Just in case you still think anyone has the SLIGHTEST interest in honoring the commiment to either local elections or the Kirkuk referendum - see the following from the International Electoral Assistance Team (IEAT) and (if you can wade through the gobbledygook) weep. It aint gonna happen. The Kurds have dropped the issue and the Iraq government is going nowhere with it - note that "diplomatic missions" are still being consulted - an indication if any were needed that Iraq has no independence. It is the international community in general and the USA in particular that is putting the brakes on, partly to please Turkey, partly because they are frightened - as always - of the consequences of democracy:
Consultations continue with Iraqi officials and diplomatic missions in Baghdad on the technical requirements of conducting Governorate elections in 2007. Given the timeline proposed by some to hold elections before the end of the year, discussions have focused on potential electoral systems and voter registration requirements. While some advocate for direct representation and constituencies through single or multi-member districting, this fails to take account of the technical difficulty of organizing a voter registration exercise that would allow for voters to be linked to sub-national, sub-governorate constituencies. Consequently, if chosen by the Iraqis, this is operationally not feasible to implement within the next 12 months. For such an election to occur it is likely that a single-governorate district election system would have to be considered.

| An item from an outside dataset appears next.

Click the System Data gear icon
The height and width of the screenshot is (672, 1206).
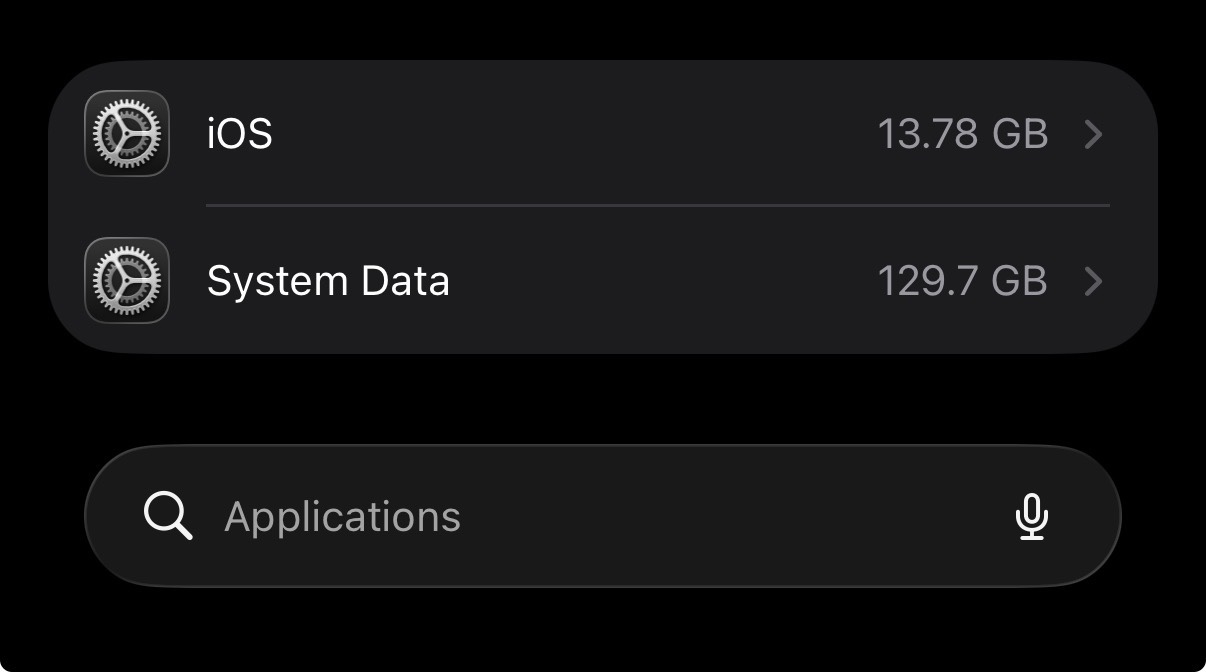pyautogui.click(x=126, y=280)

In addition, any election in 2007 would likely require use of the Public Distribution System (PDS) to create an updated voter register. The PDS has been highly criticized in the past and significant concerns remain if it is to be used as the basis of a voters list. Significantly, use of the PDS will likely disenfranchise internally displaced persons, refugees and other out of country voters. Creation of an entirely new voters register from scratch (not using the PDS) would be extremely difficult to achieve in the short term given the security situation, lack of a fully functioning election commission, an adequate legal framework and continued displacement. The objectives of those advocating for Governorate elections in 2007 seem to be formed without a full understanding of the technical requirements. Consultations continue as does planning with IECI operations for possible election events.